Text section:
= = = = = = =

Greece and eurozone debt issues in general remain a dominant market factor. The euro made good gains last week as fears of a Greek default eased. It extended these gains over the weekend, to a one month high to the dollar, after EU finance ministers approved the next instalment of Greece’s bailout funds. The euro, though, is off its highs this morning with S&P warning that a debt rollover plan for Greece may put the country into selective default.The euro has also been supported by expectations that the ECB will increase its refi rate by 0.25% to 1.50% at Thursday’s meeting. The subsequent press conference will be closely watched for any steer on where rates are headed thereafter and any indications that rates will then remain on hold for some time would weigh on the euro.

= = = = = = =

Listed records:
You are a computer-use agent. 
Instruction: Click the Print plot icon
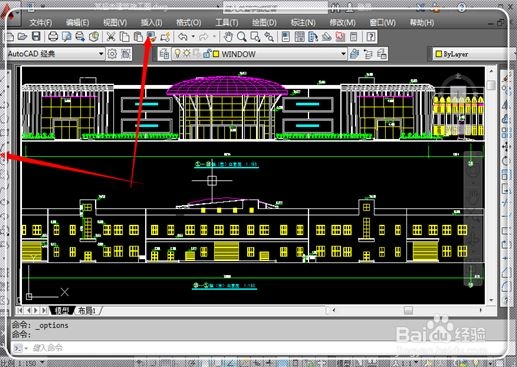pyautogui.click(x=53, y=36)
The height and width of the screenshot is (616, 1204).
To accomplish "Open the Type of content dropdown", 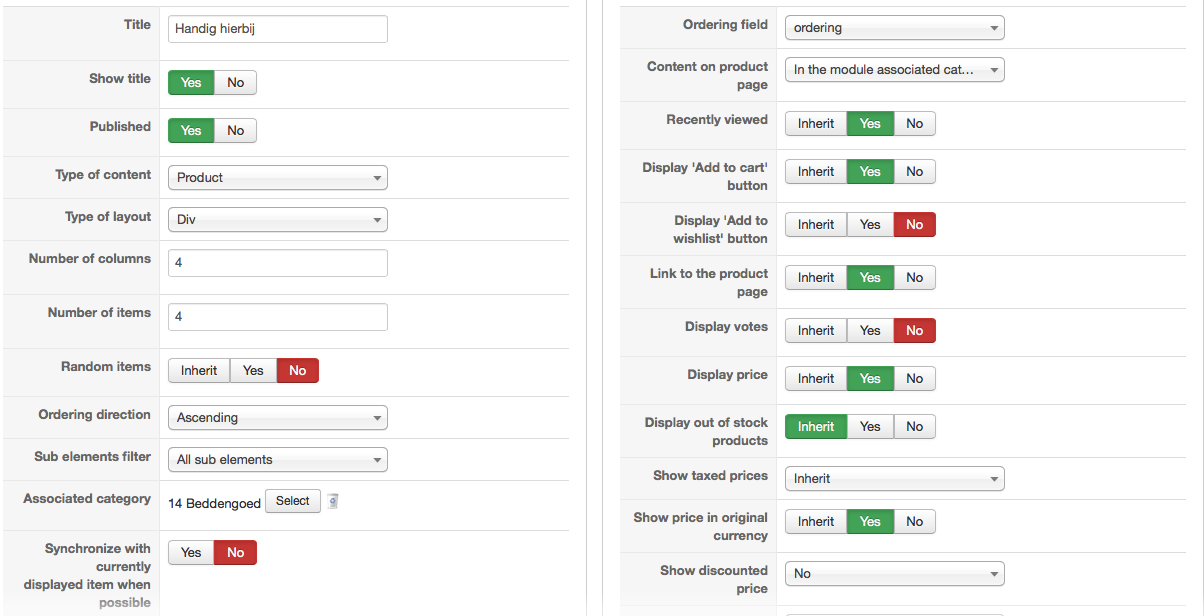I will point(277,177).
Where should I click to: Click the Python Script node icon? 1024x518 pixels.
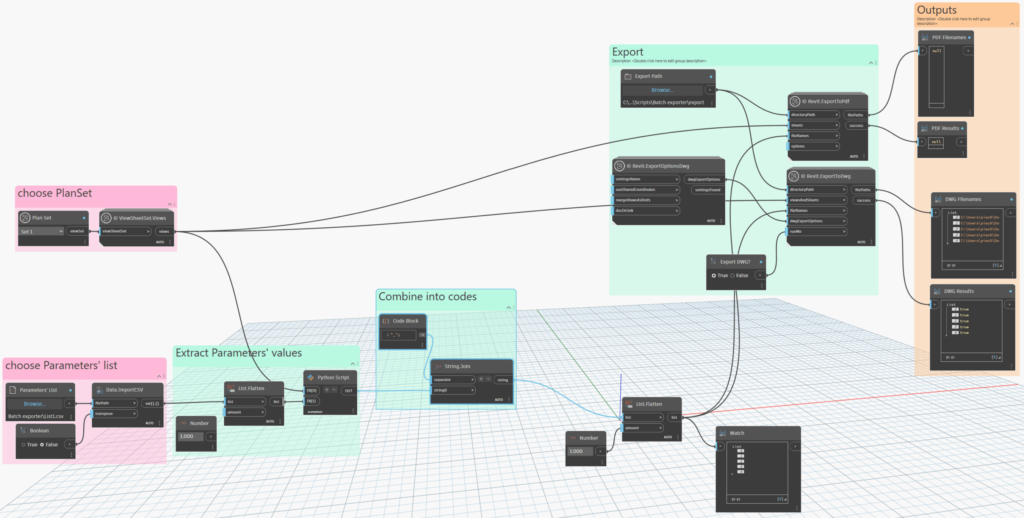pos(311,378)
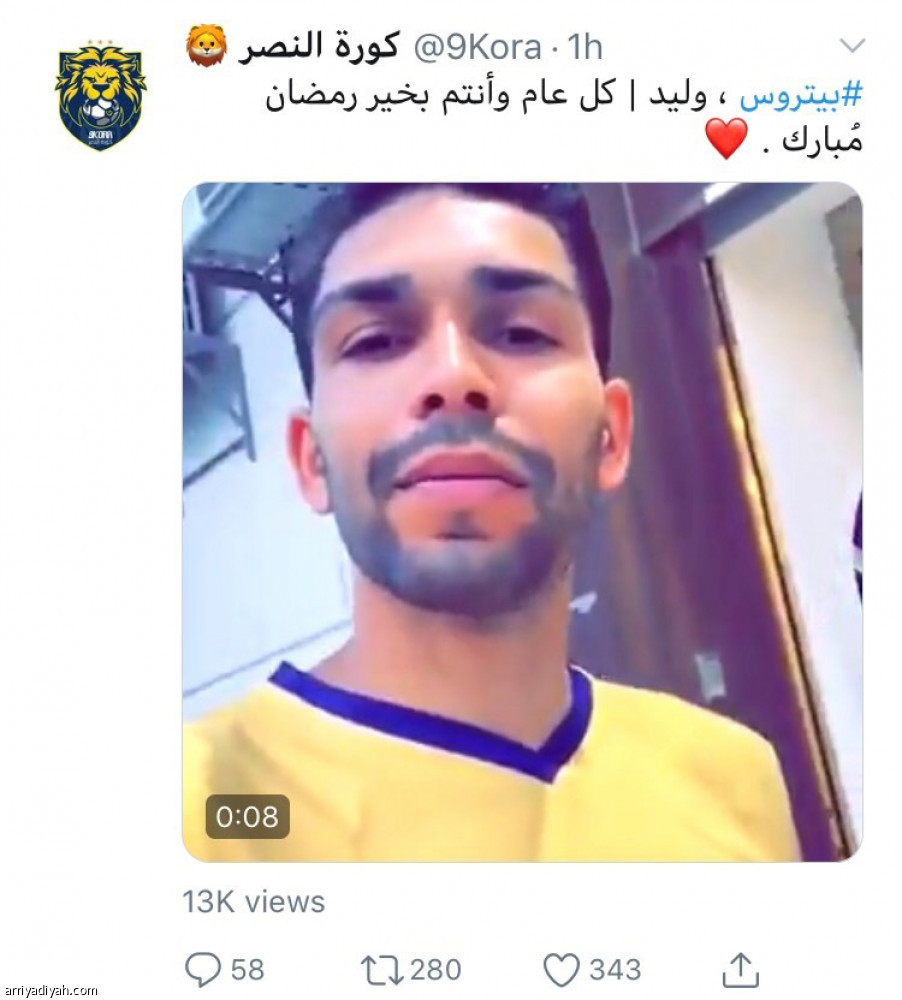
Task: Click the red heart emoji in tweet
Action: [726, 138]
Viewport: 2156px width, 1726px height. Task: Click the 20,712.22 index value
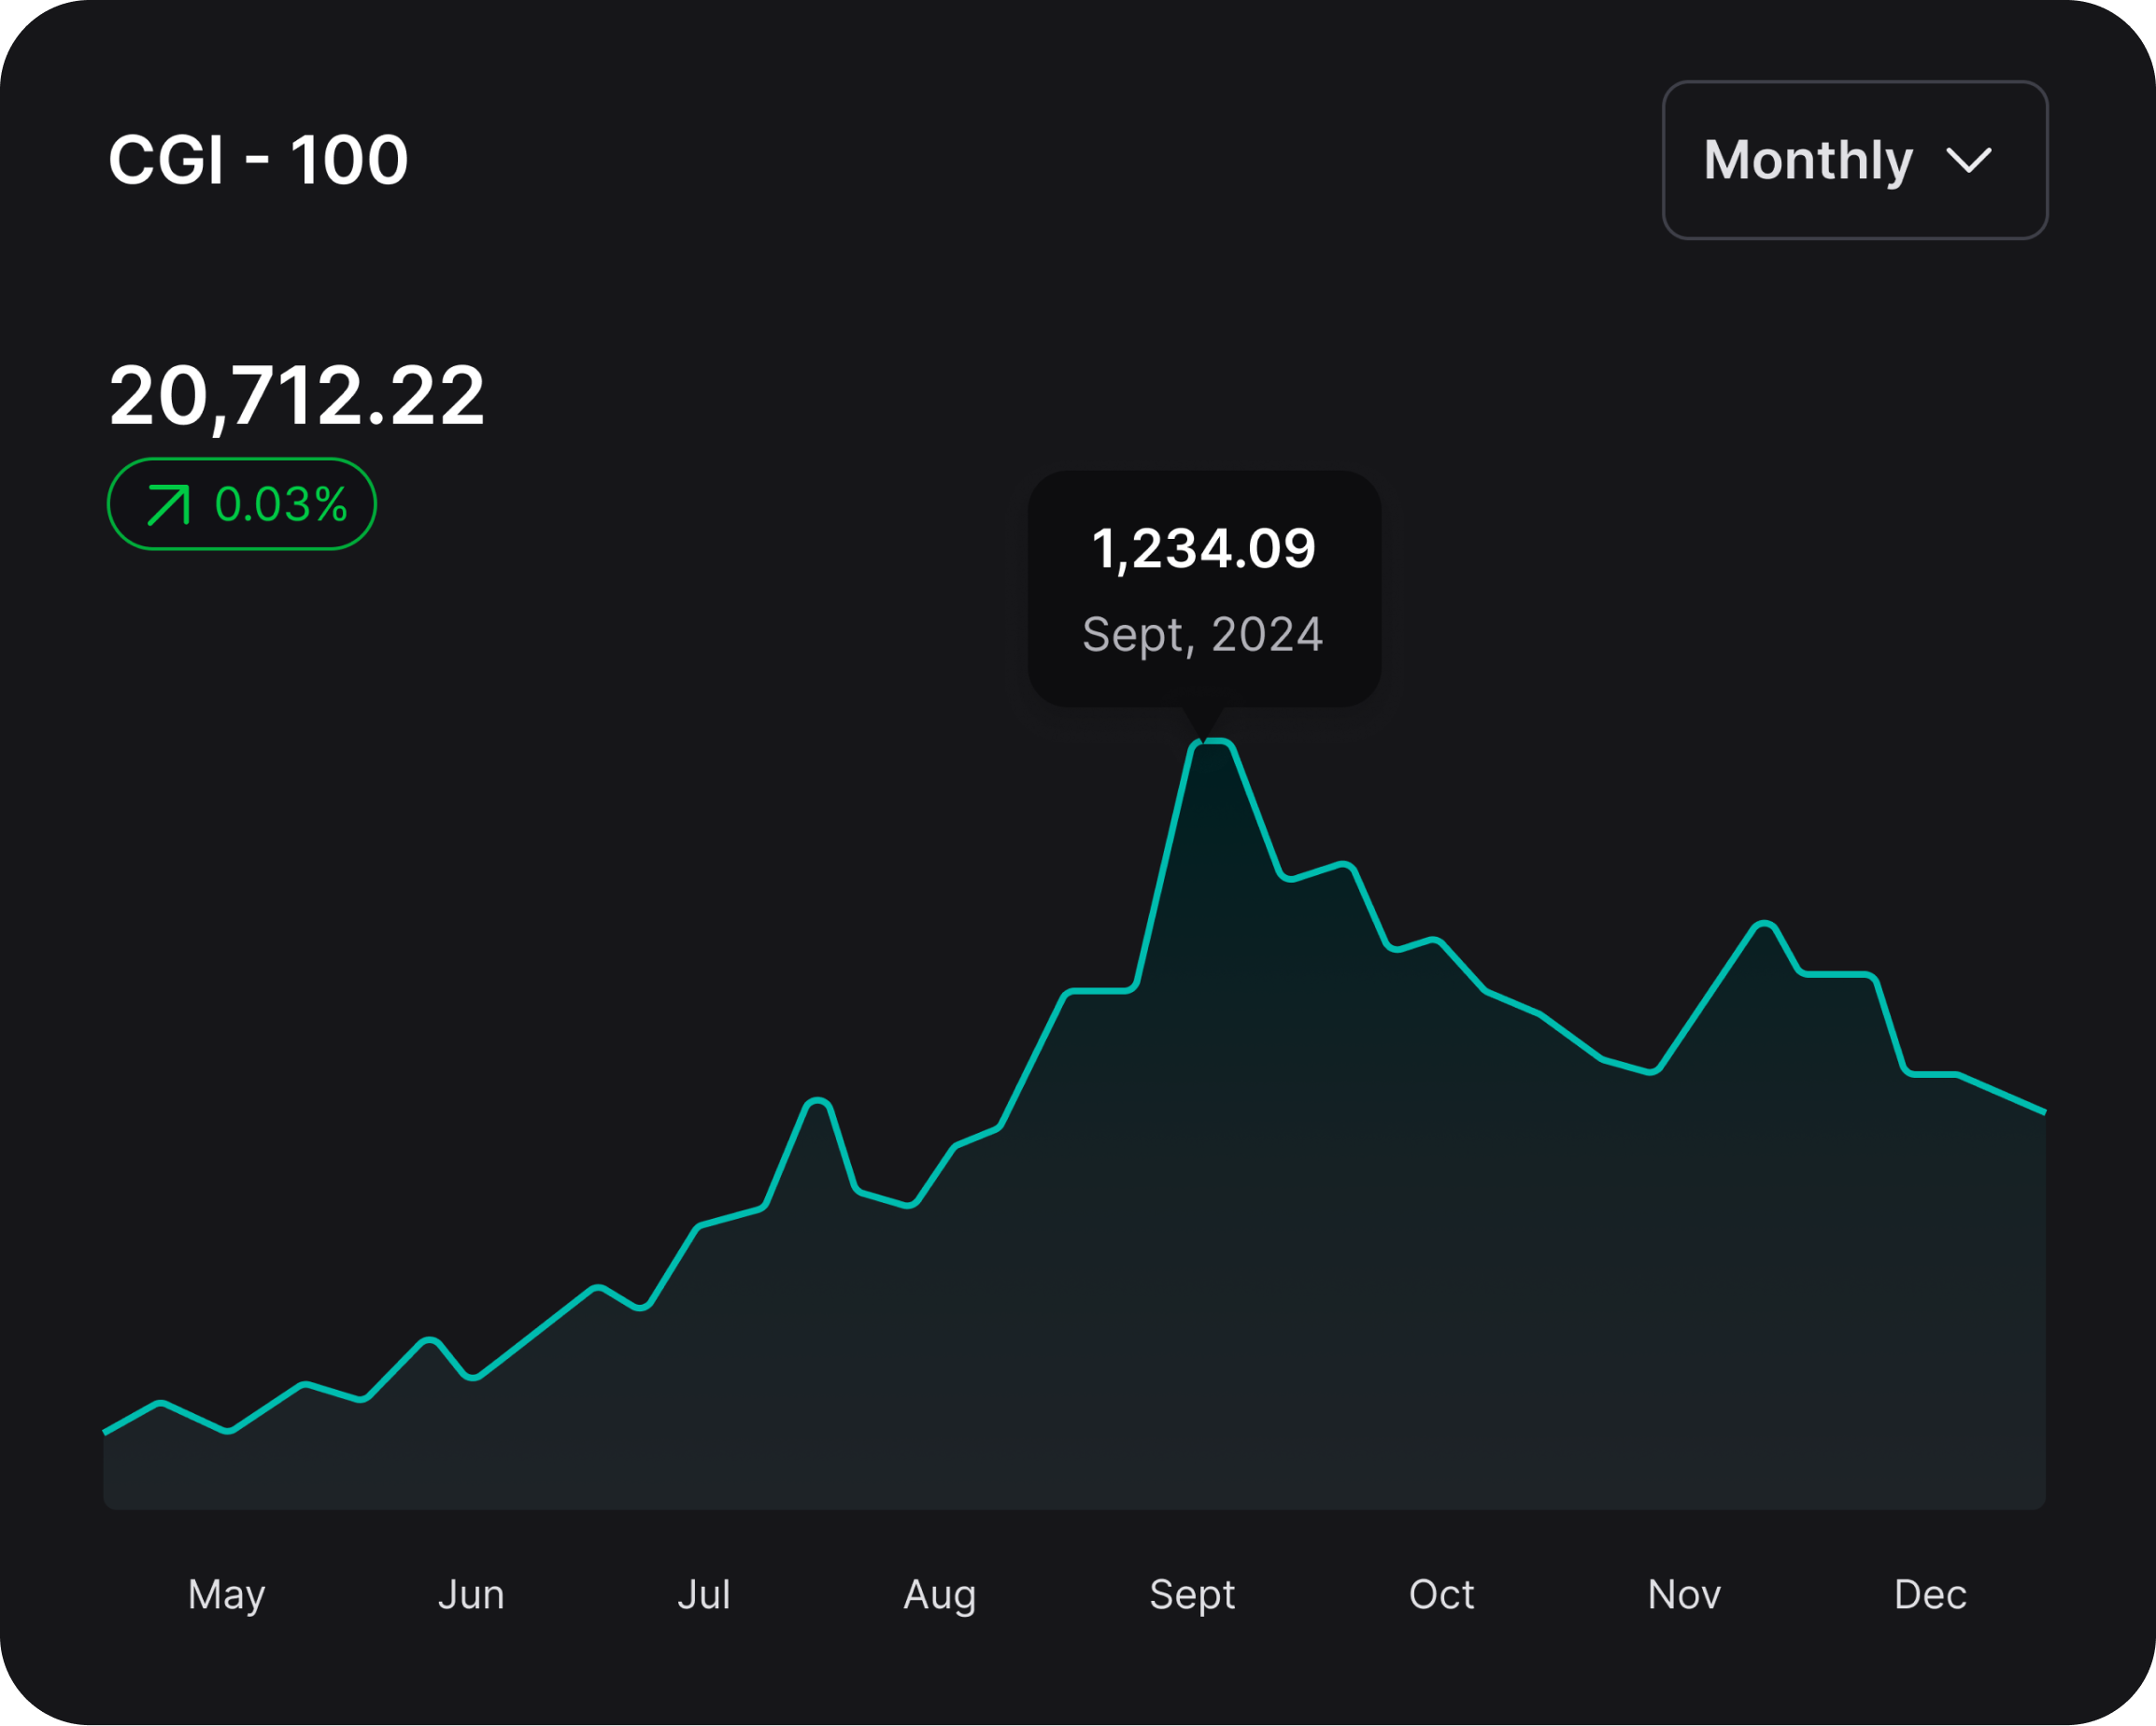click(297, 396)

= = = = = = =

Written exercise A:
In the eurozone debt commentary, rewrite the passage from "Greece and eurozone" to "on the euro.", replacing "refi rate" with "main refinancing rate".
Written exercise B:
Answer these questions from the eurozone debt commentary:
(i) What did S&P warn a debt rollover plan for Greece might do?
(ii) What approval helped the euro reach a one month high against the dollar?
(iii) What rate change is the ECB expected to make at Thursday's meeting?
Written exercise C:
Continue the eurozone debt commentary from its last sentence.

Expected output A:
Greece and eurozone debt issues in general remain a dominant market factor. The euro made good gains last week as fears of a Greek default eased. It extended these gains over the weekend, to a one month high to the dollar, after EU finance ministers approved the next instalment of Greece’s bailout funds. The euro, though, is off its highs this morning with S&P warning that a debt rollover plan for Greece may put the country into selective default.The euro has also been supported by expectations that the ECB will increase its main refinancing rate by 0.25% to 1.50% at Thursday’s meeting. The subsequent press conference will be closely watched for any steer on where rates are headed thereafter and any indications that rates will then remain on hold for some time would weigh on the euro.

Expected output B:
(i) It may put Greece into selective default.
(ii) EU finance ministers approved the next instalment of Greece's bailout funds.
(iii) An increase of 0.25% in its refi rate, to 1.50%.

Expected output C:
The dollar, meanwhile, is being driven by the tone of economic data and Friday’s unexpected rise in the manufacturing ISM index provided the US currency with some brief support. The main test for the dollar exchange rate this week will be Friday’s June US non-farm payrolls report. Payrolls disappointed in May, adding to the general concern about the outlook for the US economy. Another unexpectedly weak number could weigh heavily on the dollar. Trading, though, will be subdued today with the US closed for the Independence Day holiday.

The Bank of England also meets this week but with little risk of any policy change as the MPC continues to adopt a wait and see approach. Indeed, with the MPC appearing, if anything, to be moving further away from any near term policy tightening, sterling has been under pressure and is vulnerable to any weak economic data.